Simpler buildings also need qualified and experienced people (although to a lower level) to undertake fire risk assessments. Consequently, the Association for Specialist Fire Protection (ASFP) fully supports efforts being made by the fire risk assessor industry to develop a set of agreed competencies, experience and qualifications in preparation for a national register of fire risk assessors.
The ASFP, in line with its policy promoting third party certification for the manufacture and installation of passive fire protection products, supports those schemes which require full third party certification – either for individual assessors under a personnel certification scheme, or for companies who employ assessors under a company scheme.

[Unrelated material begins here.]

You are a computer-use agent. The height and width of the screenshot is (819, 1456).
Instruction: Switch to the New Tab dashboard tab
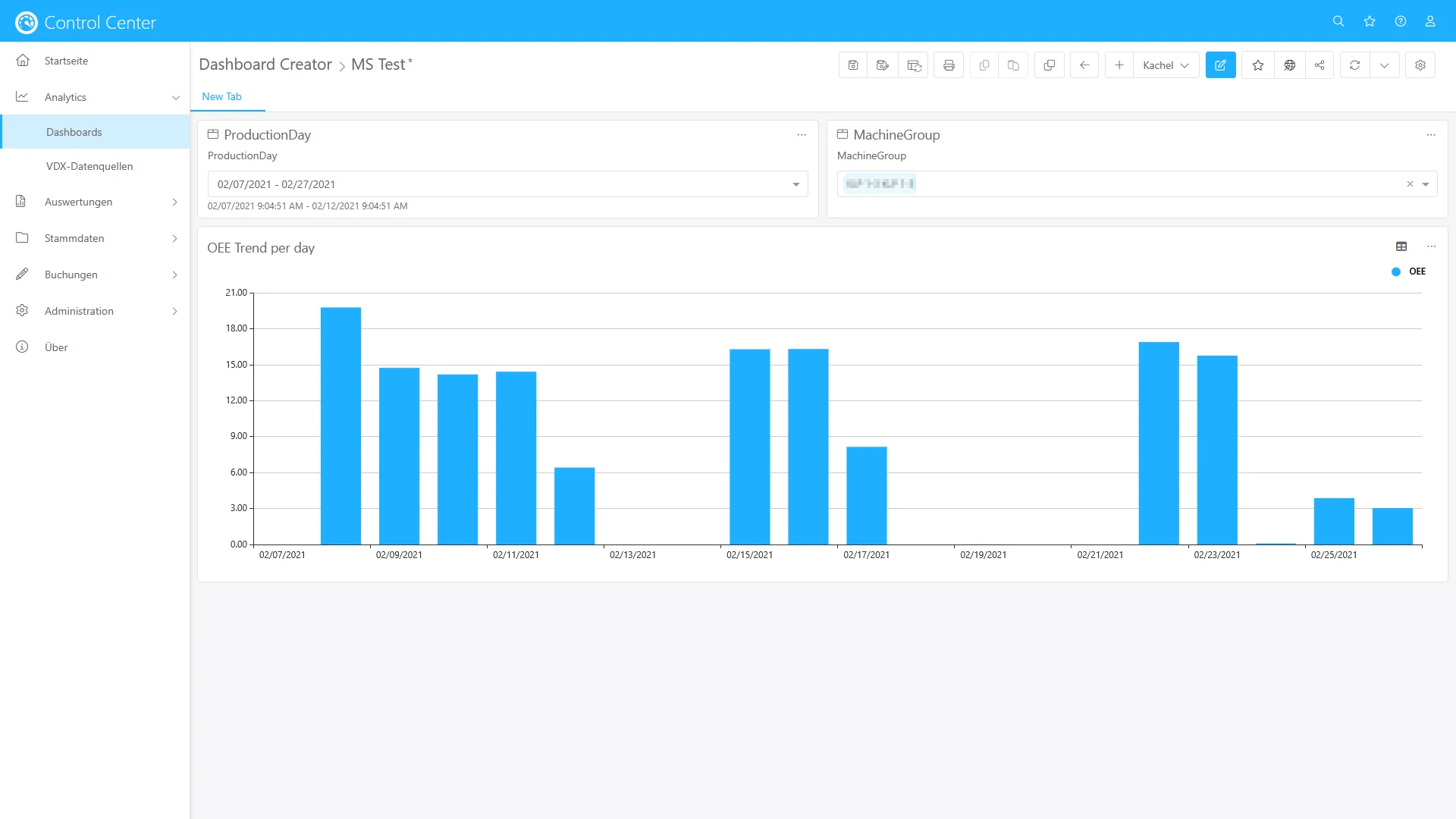(221, 96)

Any such schemes will need to be accredited by UKAS – the UK body responsible for accrediting certification bodies – to ensure credibility. It is only in this way will we see the status of the profession of fire risk assessor rise to the level that it deserves.
The Association for Specialist Fire Protection (ASFP) always recommends the use of specialist contractors and requires all its contracting members to hold third party installer certification. Many Responsible Persons and many fire risk assessors simply do not have the skills to undertake much more than a cursory inspection of installed passive fire protection. Whilst it may not be reasonable to insist upon a third party inspection at every fire risk assessment (usually annually), if the passive fire protection has not been properly inspected for a few years, it would be prudent to employ a specialist inspector who can verify that that the passive fire protection is satisfactory and if there are any shortfalls, how they can be remedied.